This court, as have the majority of courts that have considered this issue, agrees that Judge Ludington's analysis is more in line with Ashcroft v. Iqbal, 556 U.S. 662 (2009), and Bell Atl. Corp. v. Twombly, 550 U.S. 544 (2007). See, e.g., Malibu Media LLC v. Gilvin, No. 3:13-CV-72JVB, 2014 WL 1260110, at *3 (N.D. Ind. March 26, 2014) ("The allegations that Defendant is the internet subscriber whose internet address was being used to distribute bits of Plaintiff's movies make it plausible that he was the infringer.

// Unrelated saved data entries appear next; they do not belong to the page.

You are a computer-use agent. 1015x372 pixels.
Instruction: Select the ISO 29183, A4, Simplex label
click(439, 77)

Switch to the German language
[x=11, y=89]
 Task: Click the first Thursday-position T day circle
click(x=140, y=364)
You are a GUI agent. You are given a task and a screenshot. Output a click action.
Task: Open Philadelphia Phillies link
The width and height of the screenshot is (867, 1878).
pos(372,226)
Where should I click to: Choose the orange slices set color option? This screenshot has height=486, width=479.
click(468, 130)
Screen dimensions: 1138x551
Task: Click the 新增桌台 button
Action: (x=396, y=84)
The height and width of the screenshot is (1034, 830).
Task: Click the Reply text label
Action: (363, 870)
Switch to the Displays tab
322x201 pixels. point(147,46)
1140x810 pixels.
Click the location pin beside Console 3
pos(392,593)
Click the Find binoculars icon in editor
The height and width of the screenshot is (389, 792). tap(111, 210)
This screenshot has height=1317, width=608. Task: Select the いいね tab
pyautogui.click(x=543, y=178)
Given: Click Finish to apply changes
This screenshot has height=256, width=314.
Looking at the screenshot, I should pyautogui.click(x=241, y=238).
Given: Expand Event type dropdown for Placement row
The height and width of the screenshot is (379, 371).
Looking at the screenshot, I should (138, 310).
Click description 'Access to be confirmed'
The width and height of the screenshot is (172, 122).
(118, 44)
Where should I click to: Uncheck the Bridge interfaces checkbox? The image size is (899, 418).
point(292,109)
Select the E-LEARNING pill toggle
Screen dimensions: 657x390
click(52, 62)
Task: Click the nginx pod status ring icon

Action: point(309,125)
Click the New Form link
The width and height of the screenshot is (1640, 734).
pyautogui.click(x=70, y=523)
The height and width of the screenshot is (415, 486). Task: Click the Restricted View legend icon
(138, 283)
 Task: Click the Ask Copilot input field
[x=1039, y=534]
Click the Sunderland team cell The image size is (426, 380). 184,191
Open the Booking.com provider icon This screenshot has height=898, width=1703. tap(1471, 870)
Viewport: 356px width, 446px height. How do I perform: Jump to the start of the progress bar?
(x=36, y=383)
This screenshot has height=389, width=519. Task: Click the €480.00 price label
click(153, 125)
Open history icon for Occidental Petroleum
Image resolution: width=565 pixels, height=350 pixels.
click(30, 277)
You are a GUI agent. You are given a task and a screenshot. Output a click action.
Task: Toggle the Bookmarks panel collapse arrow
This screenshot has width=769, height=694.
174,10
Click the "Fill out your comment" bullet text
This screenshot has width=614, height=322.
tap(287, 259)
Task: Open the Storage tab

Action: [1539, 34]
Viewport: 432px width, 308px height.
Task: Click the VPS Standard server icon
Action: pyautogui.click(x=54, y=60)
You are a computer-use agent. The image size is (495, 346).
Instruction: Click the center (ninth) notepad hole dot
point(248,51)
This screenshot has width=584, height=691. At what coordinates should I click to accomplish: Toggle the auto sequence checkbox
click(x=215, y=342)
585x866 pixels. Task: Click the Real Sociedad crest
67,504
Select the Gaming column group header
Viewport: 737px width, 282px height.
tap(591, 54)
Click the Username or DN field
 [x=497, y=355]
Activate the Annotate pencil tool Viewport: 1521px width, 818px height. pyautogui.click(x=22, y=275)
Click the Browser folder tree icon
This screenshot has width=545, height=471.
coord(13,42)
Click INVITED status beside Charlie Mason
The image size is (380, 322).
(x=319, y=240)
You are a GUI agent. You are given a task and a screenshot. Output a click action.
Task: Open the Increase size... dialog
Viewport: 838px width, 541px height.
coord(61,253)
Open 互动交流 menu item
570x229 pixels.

These allegations are not so sketchy or implausible that they fail to give Defendant sufficient notice of Plaintiff's claim."); Malibu Media, LLC v. Doe, No. 1:14-cv-383, 2014 WL 4986467, at *4 (S.D. Ohio) ("[W]hile it is a reasonable possibility that the Defendant here did not commit any copyright infringement because another individual did so using his IP address, such as a different family member, visitor, neighbor, or passerby, it is an equally reasonable possibility that the Defendant committed the accused... act, '" citing Patrick Collins, Inc. v. John Doe 1, 945 F.Supp.2d 367, 375 (E.D.N.Y. 2013)); Malibu Media, LLC v. John Does 1-11, No. 12-cv-3810, 2013 WL 3732839, at *4 (S.D.N.Y. July 16, 2013) ("This position has been adopted by numerous courts that have found copyright infringement claims to be sufficiently pled where the defendant was only identified by an IP address.") (collecting cases).

Given that plaintiff may be prejudiced if discovery is stayed, and defendant has not demonstrated he is likely to prevail in his Rule 12(b)(6) motion to dismiss, discovery will not be stayed.

IV. CONCLUSION

For the reasons stated above, defendant's motion to stay is DENIED.

IT IS SO ORDERED.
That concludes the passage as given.